Mit Kollegen soll man es sich nicht verscherzen, heißt es immer. Schließlich verbringen viele Menschen im Laufe ihres Lebens mehr Zeit bei der Arbeit als mit der eigenen Familie - und wer weiß, vielleicht können die anderen Mitarbeiter im Laufe des Berufslebens noch mal förderlich sein. Man sieht sich immer zweimal und so.
Allerdings: Es gibt Kollegen, mit denen kann man einfach schwer auskommen. Fußatmer, Schnürsenkelbügler, Büroketzer - eben Nervensägen, die immer der gleichen Meinung sind wie der Chef, extrem pedantisch oder chronisch unzufrieden. Schon ist das Büroklima verpestet.

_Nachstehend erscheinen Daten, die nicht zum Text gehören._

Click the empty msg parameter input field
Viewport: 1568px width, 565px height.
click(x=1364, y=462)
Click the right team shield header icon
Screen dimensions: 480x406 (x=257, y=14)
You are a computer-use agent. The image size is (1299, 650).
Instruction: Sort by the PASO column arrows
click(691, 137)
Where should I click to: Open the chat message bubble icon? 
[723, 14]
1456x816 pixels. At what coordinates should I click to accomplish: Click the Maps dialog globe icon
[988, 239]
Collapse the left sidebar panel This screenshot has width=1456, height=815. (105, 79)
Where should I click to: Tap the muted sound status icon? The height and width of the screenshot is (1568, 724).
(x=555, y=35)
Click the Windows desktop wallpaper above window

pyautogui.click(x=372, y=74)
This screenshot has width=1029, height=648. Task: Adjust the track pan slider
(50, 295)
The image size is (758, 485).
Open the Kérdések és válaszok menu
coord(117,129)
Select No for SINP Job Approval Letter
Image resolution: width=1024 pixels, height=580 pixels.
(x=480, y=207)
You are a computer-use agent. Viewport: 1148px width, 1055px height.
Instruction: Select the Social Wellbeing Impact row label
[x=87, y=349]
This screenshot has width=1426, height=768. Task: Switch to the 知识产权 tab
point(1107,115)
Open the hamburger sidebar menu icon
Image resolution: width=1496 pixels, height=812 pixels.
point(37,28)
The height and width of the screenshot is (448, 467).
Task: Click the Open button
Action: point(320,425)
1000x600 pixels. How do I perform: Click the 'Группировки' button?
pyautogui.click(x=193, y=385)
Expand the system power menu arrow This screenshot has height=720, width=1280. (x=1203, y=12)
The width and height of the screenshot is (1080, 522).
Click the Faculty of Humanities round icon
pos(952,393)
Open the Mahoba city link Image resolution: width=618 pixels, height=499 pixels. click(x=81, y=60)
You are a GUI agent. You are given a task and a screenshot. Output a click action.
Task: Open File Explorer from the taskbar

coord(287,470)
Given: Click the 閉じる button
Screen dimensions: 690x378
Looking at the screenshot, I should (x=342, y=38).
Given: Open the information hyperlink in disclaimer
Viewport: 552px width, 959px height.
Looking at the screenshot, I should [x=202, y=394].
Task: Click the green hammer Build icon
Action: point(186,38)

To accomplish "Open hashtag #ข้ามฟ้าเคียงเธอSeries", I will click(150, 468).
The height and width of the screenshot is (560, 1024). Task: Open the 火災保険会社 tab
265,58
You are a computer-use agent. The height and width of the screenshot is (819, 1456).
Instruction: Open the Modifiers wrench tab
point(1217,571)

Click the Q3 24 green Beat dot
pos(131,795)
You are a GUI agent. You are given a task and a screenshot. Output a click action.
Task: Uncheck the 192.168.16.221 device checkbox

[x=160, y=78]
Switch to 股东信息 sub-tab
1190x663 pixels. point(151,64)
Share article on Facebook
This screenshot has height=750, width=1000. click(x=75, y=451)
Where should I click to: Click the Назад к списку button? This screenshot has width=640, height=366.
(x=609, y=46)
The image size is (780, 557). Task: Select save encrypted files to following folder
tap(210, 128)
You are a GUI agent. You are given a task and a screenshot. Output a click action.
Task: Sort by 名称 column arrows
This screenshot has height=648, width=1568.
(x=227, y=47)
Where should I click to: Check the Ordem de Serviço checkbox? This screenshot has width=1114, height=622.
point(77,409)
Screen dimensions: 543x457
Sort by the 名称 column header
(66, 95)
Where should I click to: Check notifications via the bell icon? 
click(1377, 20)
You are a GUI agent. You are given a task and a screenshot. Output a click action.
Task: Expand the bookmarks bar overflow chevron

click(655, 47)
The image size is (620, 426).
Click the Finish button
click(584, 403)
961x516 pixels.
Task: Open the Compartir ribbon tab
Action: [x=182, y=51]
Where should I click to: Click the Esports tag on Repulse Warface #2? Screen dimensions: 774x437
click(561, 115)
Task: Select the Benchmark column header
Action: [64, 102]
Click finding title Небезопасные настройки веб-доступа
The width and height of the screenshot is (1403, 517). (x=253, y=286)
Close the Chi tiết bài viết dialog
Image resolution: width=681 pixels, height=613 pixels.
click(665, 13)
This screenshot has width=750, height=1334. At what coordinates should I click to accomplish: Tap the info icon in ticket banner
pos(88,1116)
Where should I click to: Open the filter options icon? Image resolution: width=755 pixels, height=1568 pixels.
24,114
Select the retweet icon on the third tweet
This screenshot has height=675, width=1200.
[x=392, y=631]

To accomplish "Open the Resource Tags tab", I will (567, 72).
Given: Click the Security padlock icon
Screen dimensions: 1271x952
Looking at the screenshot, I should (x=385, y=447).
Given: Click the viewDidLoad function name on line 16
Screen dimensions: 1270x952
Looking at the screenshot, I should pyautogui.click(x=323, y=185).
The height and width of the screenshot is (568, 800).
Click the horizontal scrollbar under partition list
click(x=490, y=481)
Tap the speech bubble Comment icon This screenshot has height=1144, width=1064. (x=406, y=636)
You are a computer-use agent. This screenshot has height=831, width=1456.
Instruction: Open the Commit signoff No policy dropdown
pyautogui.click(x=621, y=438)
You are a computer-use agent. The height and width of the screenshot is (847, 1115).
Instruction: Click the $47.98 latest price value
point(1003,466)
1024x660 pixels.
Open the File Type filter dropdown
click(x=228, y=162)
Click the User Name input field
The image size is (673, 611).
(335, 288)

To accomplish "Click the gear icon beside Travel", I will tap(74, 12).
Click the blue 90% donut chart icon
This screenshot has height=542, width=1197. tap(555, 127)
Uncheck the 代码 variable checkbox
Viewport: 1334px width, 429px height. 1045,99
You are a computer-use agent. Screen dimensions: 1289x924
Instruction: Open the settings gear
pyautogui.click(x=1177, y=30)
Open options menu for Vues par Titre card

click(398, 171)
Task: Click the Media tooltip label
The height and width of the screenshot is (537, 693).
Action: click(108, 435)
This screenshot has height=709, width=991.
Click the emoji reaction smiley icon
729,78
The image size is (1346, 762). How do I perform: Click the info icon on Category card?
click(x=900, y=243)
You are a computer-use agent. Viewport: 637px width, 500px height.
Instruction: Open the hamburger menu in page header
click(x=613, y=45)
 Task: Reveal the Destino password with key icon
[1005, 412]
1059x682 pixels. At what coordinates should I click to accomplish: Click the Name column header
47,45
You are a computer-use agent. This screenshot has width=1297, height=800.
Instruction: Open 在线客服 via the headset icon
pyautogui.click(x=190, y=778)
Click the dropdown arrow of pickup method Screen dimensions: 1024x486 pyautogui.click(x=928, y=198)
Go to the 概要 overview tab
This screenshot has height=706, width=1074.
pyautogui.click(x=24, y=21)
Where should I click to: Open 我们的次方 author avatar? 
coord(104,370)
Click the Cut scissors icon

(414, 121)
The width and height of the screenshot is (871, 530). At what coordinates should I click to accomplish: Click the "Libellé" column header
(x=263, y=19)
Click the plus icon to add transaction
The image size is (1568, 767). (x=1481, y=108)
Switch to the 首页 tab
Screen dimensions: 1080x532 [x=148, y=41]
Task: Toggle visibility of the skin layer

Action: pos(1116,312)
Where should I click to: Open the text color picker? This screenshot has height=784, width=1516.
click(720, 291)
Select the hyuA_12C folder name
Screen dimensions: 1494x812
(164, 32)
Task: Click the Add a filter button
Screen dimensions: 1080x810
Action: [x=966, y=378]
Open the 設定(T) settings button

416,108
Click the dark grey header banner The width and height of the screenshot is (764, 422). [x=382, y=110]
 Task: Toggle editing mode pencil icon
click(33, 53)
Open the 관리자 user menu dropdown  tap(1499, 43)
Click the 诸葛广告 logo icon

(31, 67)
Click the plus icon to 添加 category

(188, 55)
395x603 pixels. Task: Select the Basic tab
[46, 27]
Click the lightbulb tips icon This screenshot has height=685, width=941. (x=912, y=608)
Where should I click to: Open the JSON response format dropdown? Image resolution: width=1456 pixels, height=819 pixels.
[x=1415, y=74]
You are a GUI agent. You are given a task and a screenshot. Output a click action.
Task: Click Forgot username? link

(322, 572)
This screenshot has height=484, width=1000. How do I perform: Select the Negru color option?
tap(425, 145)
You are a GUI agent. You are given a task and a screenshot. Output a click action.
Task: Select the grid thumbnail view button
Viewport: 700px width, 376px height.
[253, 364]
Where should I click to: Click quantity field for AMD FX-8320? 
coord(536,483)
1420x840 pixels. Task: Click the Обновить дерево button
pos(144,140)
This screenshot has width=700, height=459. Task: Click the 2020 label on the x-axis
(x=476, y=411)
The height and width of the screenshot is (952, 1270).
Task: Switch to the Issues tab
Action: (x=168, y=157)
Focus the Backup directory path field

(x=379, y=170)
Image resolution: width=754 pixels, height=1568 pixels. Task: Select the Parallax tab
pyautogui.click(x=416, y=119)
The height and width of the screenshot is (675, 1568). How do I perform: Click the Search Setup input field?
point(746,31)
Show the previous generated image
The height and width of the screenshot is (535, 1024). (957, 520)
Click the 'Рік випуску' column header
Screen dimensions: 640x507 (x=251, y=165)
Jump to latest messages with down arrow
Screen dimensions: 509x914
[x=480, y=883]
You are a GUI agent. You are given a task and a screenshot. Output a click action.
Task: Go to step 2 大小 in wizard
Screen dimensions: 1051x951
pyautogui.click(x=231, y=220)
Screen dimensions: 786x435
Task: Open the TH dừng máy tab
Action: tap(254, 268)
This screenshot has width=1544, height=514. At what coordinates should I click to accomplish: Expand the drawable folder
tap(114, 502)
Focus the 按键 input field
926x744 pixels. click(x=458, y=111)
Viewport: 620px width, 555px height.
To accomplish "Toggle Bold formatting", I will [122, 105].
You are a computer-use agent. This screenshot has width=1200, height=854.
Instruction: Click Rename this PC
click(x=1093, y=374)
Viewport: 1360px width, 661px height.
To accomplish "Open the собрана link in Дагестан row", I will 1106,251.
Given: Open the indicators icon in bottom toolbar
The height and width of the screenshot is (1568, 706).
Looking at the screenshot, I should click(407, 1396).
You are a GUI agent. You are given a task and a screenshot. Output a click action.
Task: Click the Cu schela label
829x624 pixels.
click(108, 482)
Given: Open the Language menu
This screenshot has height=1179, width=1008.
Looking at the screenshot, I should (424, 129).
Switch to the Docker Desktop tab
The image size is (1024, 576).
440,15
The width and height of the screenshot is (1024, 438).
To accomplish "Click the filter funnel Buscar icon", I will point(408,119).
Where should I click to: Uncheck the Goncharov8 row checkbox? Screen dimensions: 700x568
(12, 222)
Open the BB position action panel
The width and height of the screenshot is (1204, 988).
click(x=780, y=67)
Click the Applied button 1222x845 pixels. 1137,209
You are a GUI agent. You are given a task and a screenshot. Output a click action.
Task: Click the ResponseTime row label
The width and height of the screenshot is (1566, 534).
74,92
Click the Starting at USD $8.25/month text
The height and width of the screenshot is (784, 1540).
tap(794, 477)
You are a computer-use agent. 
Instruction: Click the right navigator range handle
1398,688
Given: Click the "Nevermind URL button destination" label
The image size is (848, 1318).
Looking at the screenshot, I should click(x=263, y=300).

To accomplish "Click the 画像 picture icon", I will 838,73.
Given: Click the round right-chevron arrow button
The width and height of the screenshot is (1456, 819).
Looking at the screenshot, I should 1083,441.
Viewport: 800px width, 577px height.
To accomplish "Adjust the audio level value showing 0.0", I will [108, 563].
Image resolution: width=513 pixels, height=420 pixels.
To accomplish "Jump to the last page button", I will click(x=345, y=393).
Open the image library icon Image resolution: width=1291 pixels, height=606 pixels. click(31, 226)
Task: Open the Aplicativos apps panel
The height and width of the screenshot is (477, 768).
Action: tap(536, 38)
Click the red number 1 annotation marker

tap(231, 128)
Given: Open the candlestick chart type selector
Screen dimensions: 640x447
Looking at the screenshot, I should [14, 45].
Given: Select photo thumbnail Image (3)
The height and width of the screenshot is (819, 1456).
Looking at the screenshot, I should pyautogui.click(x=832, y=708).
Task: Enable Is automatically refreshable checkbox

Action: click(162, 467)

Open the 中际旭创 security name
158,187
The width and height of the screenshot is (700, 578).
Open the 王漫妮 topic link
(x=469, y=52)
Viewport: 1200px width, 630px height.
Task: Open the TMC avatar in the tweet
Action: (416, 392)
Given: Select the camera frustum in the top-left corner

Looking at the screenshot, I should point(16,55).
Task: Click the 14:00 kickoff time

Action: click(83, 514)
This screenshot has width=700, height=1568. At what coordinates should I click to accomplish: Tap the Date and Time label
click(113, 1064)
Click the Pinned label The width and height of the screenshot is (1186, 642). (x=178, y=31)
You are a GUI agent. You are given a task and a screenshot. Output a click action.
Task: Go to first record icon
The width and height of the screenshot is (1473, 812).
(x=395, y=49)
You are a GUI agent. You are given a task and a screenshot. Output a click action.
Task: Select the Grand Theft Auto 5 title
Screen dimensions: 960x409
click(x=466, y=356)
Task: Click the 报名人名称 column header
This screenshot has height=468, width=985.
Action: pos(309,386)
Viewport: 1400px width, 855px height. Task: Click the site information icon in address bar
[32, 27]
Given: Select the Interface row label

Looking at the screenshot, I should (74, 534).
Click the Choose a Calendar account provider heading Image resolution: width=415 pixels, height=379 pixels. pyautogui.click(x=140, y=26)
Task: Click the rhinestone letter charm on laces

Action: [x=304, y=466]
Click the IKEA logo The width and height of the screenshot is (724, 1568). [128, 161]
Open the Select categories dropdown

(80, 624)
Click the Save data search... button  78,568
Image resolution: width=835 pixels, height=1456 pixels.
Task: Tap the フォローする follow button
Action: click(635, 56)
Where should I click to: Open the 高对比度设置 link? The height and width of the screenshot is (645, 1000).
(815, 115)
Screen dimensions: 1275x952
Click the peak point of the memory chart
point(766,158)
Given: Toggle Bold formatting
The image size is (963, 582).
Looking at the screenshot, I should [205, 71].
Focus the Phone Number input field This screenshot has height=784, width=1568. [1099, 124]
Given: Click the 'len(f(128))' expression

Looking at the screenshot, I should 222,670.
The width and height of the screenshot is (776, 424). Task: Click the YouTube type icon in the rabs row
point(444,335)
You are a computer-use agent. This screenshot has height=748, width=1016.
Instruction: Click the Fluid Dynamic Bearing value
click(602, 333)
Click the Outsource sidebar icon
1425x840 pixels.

Wenn es gut läuft, klärt man's von Mann zu Mann, von Frau zu Frau oder kreuzweise. Im schlechten Fall kommt es zum verdeckten Bürokrieg. Als Waffe dienen der Bürodrucker oder handgekritzelte Zettel; bevorzugte Kampfzonen sind die Gemeinschaftsräume, nämlich Kaffeeküche und Büroklo.
Das klingt dann so: "Bitte den Mikrowellendeckel nutzen! Vertrocknete Essensreste in der Mikrowelle sind ekelhaft!" - "Beim Verlassen der Toilette: Klodeckel zu und Licht aus!" - "Tassen abspülen! Es ist nicht zumutbar, seinen Kollegen eine derart verschmutzte Küche zu hinterlassen!"
Wumm. Sätze wie Streubomben. Und sie können jeden treffen: Hat der Verfasser etwa beobachtet, wie ich meinen Becher kürzlich - große Ausnahme natürlich! - ungespült im Waschbecken versenkt habe?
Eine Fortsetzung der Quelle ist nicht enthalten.